### WHAT IS BEING ASKED
Find the string "computer" in the records. Copy every line it appears in.

### AVAILABLE DATA
□ □ □ □ □

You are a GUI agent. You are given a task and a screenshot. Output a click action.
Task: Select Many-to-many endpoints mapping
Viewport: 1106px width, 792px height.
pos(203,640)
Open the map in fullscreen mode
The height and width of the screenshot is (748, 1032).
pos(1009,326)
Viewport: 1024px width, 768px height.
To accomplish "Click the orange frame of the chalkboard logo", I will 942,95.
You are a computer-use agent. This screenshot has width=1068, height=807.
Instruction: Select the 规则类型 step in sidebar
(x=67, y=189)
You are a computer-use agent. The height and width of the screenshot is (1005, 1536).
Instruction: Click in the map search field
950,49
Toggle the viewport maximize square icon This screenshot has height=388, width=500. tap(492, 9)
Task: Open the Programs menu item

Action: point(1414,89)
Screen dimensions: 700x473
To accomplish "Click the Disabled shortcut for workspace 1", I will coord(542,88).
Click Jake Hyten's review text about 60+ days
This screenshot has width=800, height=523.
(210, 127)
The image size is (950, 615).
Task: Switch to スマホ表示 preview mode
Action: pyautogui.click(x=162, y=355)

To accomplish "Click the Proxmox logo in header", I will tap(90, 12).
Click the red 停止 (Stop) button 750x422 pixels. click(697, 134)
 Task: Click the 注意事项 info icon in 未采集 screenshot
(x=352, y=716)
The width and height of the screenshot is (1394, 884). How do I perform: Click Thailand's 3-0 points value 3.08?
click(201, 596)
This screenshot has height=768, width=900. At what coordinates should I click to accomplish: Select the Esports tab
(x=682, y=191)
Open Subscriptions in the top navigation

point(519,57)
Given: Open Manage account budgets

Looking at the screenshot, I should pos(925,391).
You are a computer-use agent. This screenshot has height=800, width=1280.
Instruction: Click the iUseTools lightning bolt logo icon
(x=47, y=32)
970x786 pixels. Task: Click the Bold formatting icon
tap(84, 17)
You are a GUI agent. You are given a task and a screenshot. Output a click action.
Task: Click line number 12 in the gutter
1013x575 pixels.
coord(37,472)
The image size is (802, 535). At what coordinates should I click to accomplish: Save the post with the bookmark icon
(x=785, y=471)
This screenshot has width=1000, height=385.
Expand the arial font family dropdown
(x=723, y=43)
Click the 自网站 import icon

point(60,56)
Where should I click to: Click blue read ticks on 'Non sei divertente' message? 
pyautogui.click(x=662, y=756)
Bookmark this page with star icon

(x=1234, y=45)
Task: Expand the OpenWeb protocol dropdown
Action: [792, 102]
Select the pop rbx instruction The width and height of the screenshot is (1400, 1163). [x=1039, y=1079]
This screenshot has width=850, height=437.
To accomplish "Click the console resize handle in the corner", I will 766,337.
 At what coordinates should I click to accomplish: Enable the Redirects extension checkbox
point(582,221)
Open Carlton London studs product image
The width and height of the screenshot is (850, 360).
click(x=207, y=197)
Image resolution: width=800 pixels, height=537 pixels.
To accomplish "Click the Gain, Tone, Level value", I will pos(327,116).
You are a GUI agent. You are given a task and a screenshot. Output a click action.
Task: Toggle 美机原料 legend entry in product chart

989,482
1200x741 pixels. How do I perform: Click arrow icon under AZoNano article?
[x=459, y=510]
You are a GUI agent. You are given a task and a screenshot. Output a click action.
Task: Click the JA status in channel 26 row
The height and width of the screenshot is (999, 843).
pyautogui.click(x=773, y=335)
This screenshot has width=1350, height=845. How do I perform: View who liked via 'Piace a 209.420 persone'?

□ □ □ □ □

### RESPONSE TO THE EXERCISE
You are a computer-use agent. This screenshot has width=1068, height=807.
You are a computer-use agent. The height and width of the screenshot is (1005, 1536).
You are a computer-use agent. This screenshot has height=800, width=1280.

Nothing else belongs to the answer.